(Your instructions) With the pictures removed, please write out every line below exactly as given.
━━━━━━━━━━
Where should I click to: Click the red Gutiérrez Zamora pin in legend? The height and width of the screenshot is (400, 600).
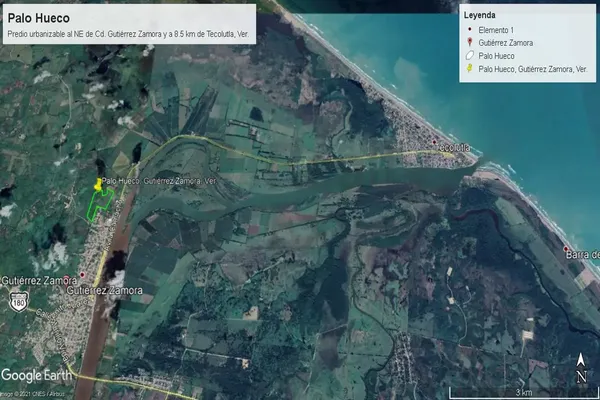(x=468, y=43)
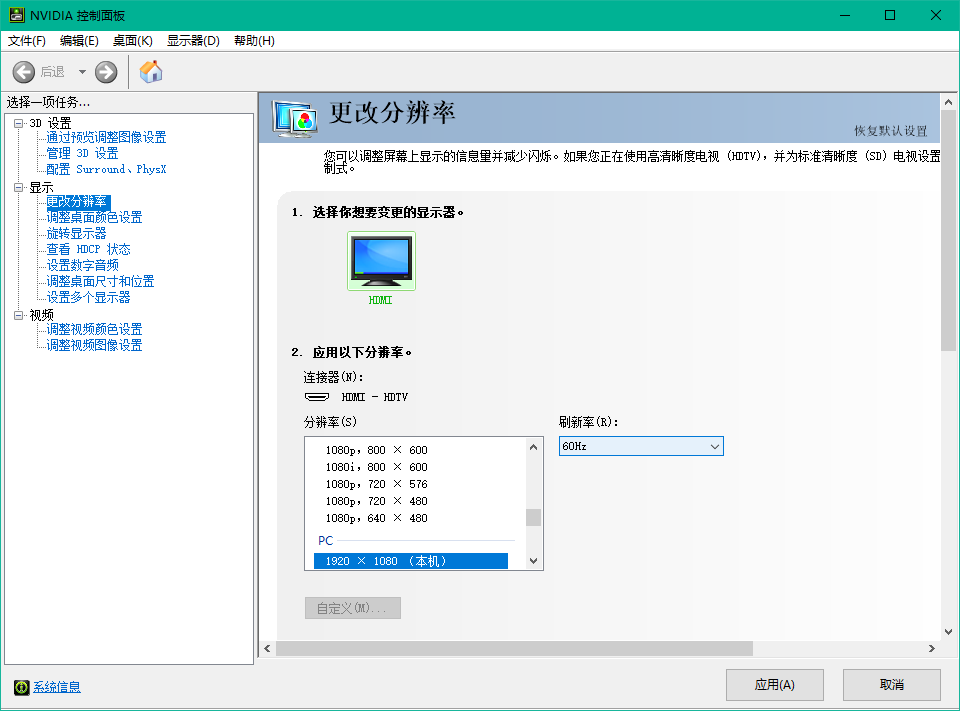This screenshot has height=711, width=960.
Task: Click the 应用(A) button
Action: coord(774,685)
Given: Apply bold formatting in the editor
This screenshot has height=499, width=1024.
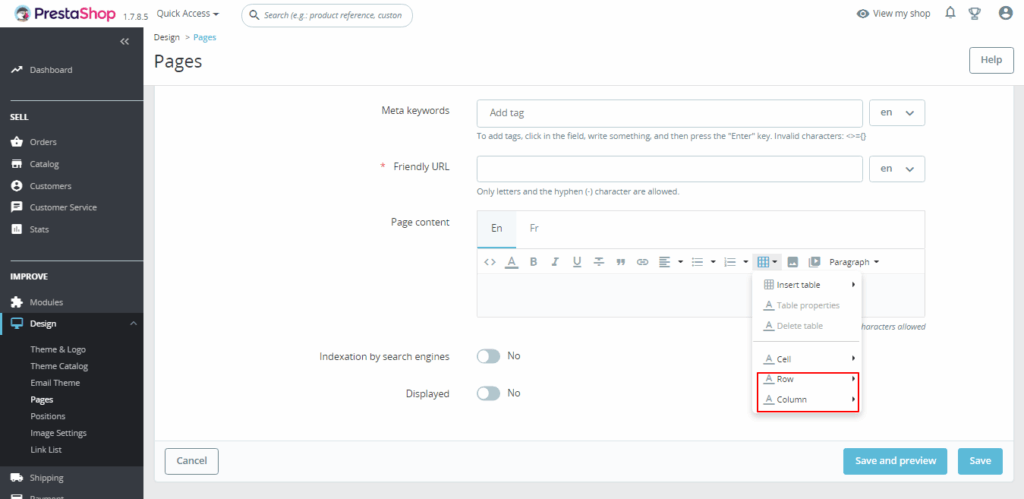Looking at the screenshot, I should click(x=533, y=262).
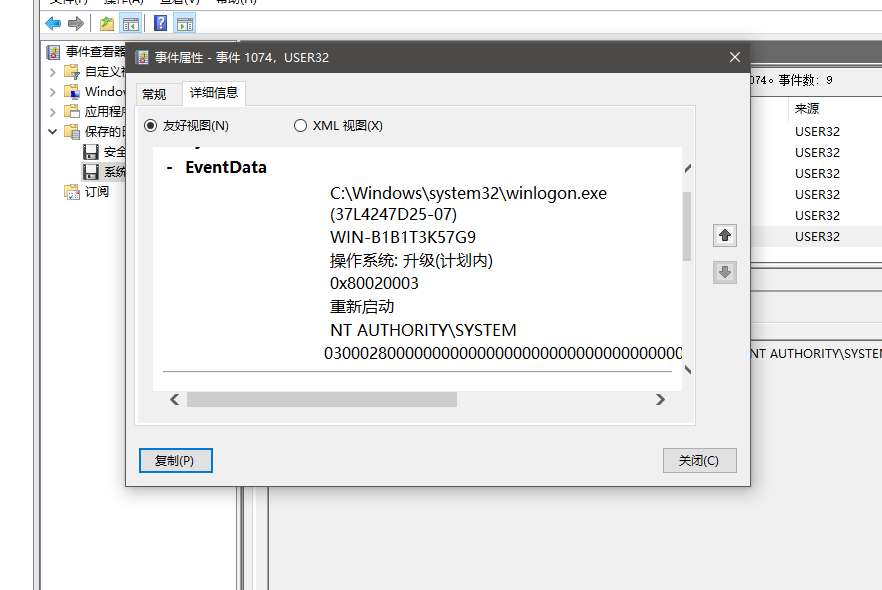The height and width of the screenshot is (590, 882).
Task: Click the 复制(P) button
Action: [x=176, y=460]
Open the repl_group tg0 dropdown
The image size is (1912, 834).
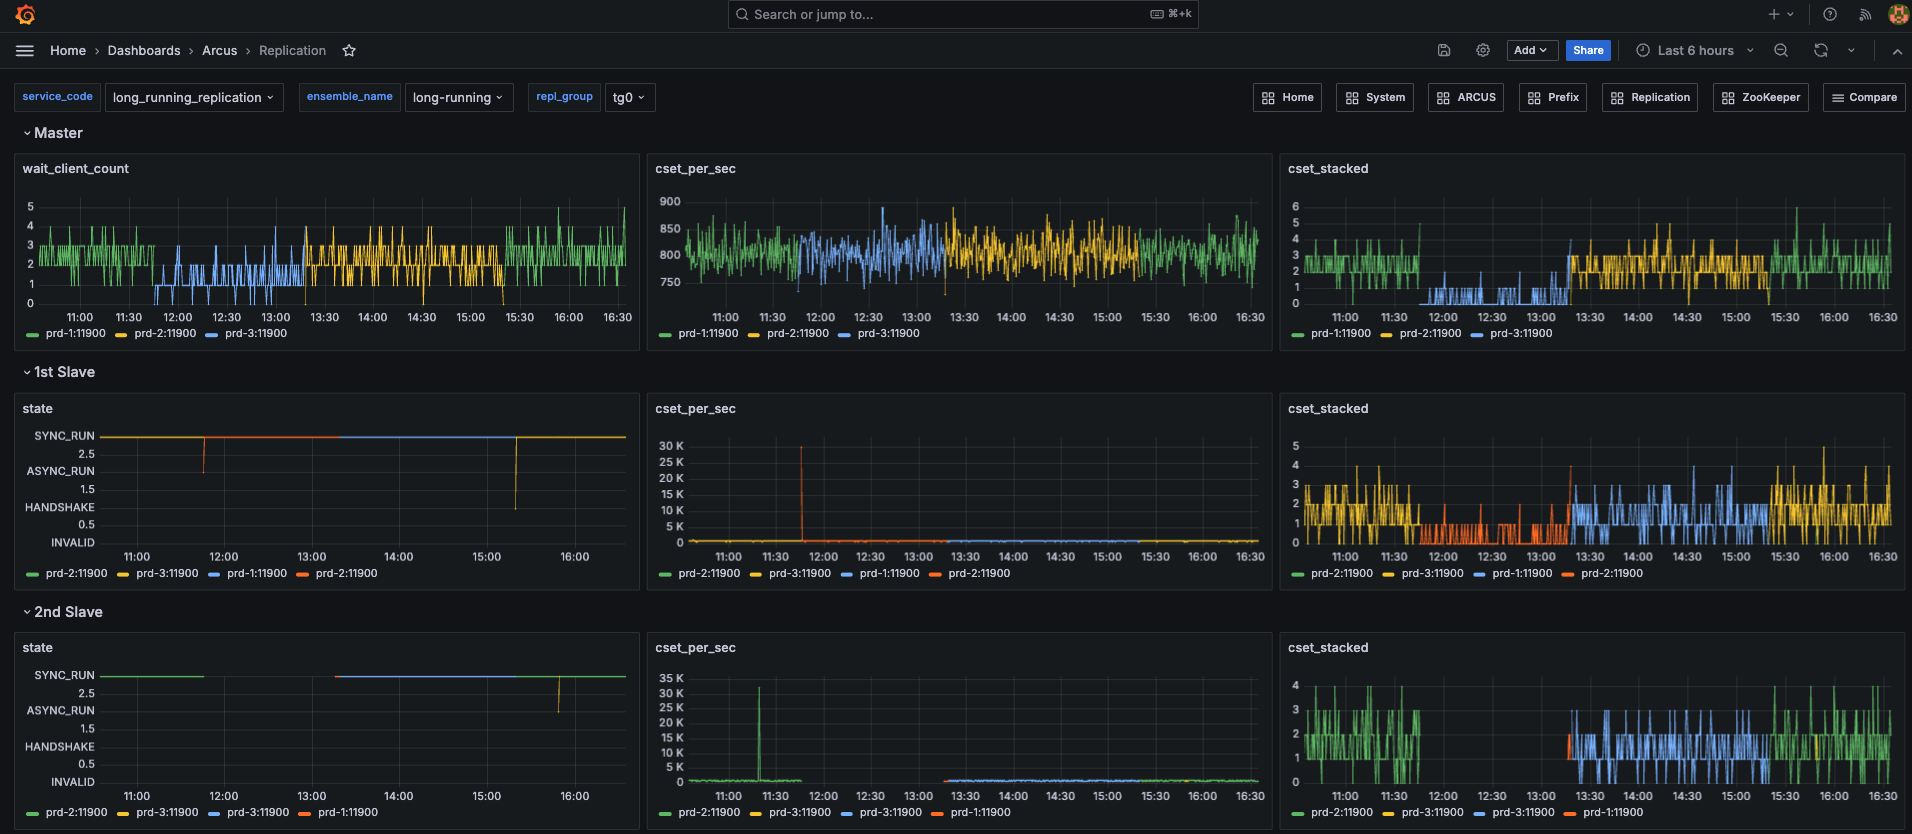pos(629,98)
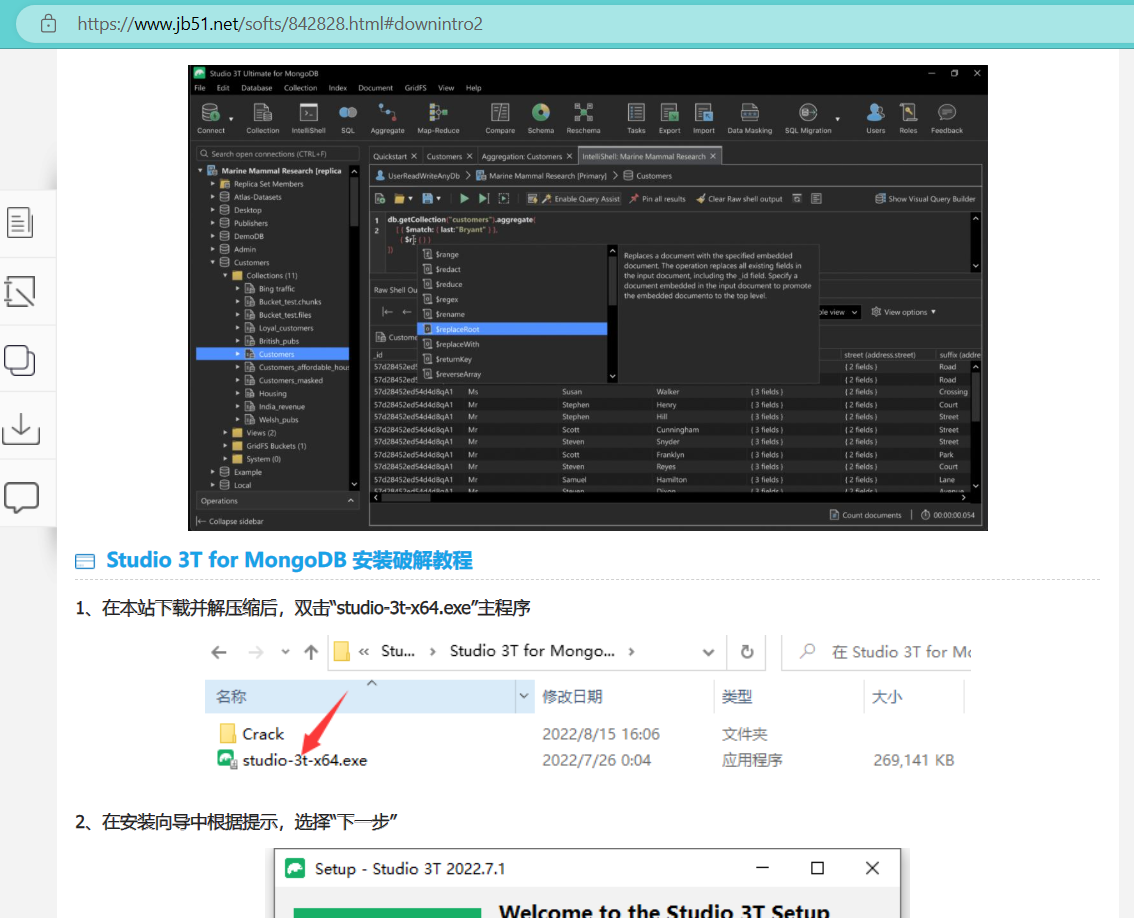Screen dimensions: 1134x918
Task: Start the Compare tool
Action: (x=500, y=115)
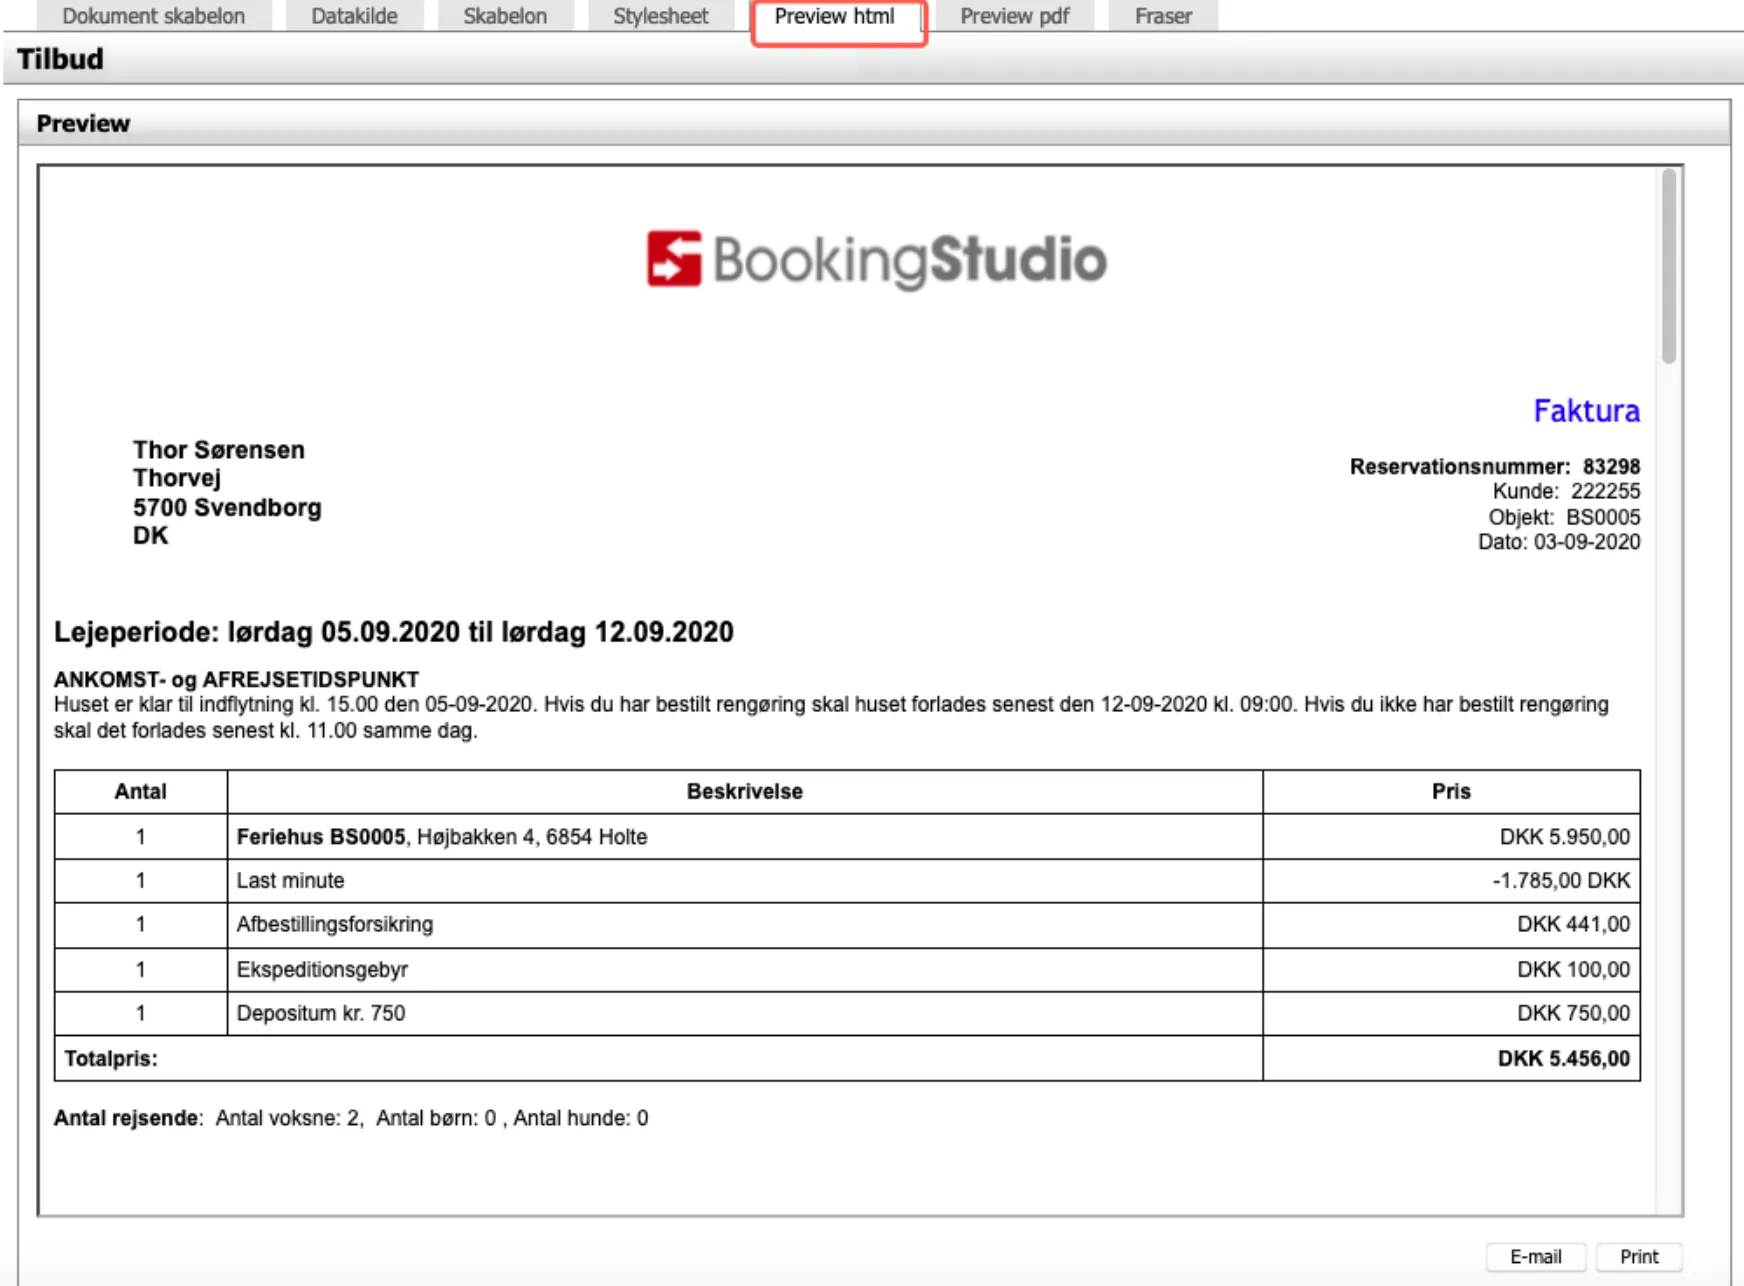1744x1286 pixels.
Task: Open the Preview pdf tab
Action: tap(1014, 16)
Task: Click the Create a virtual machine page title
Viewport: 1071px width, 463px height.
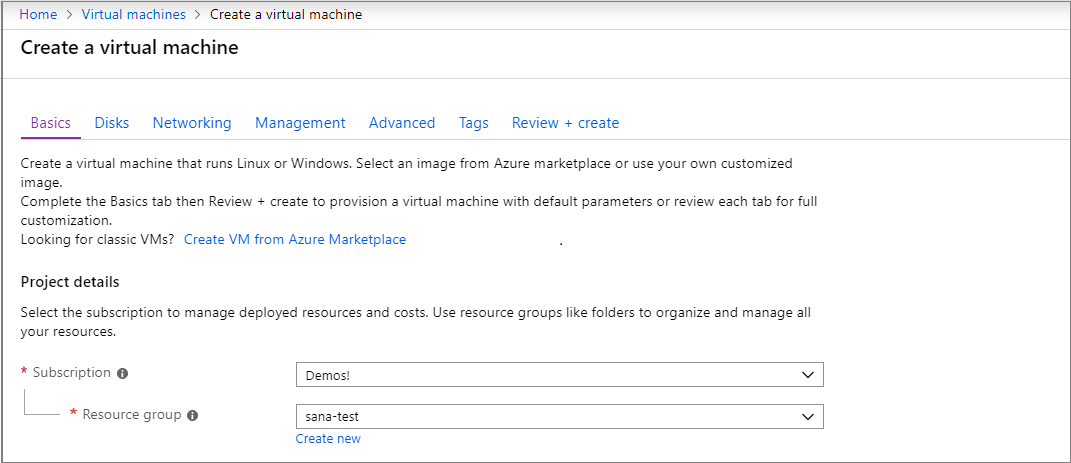Action: click(x=129, y=48)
━━━━━━━━━━
(Response to this exercise)
Where should I click to: Click the red Gutiérrez Zamora pin in legend? The height and width of the screenshot is (400, 600).
(x=468, y=43)
This screenshot has height=711, width=960.
Task: Click the 应用(A) button
Action: coord(774,685)
Given: Apply bold formatting in the editor
This screenshot has height=499, width=1024.
Looking at the screenshot, I should click(x=533, y=262).
The height and width of the screenshot is (590, 882).
Task: Click the 复制(P) button
Action: [x=176, y=460]
Open the repl_group tg0 dropdown
The image size is (1912, 834).
pos(629,98)
Screen dimensions: 1134x918
Task: Start the Compare tool
Action: (x=500, y=115)
1744x1286 pixels.
Task: Open the Preview pdf tab
Action: tap(1014, 16)
Task: Click the Create a virtual machine page title
Viewport: 1071px width, 463px height.
Action: click(x=129, y=48)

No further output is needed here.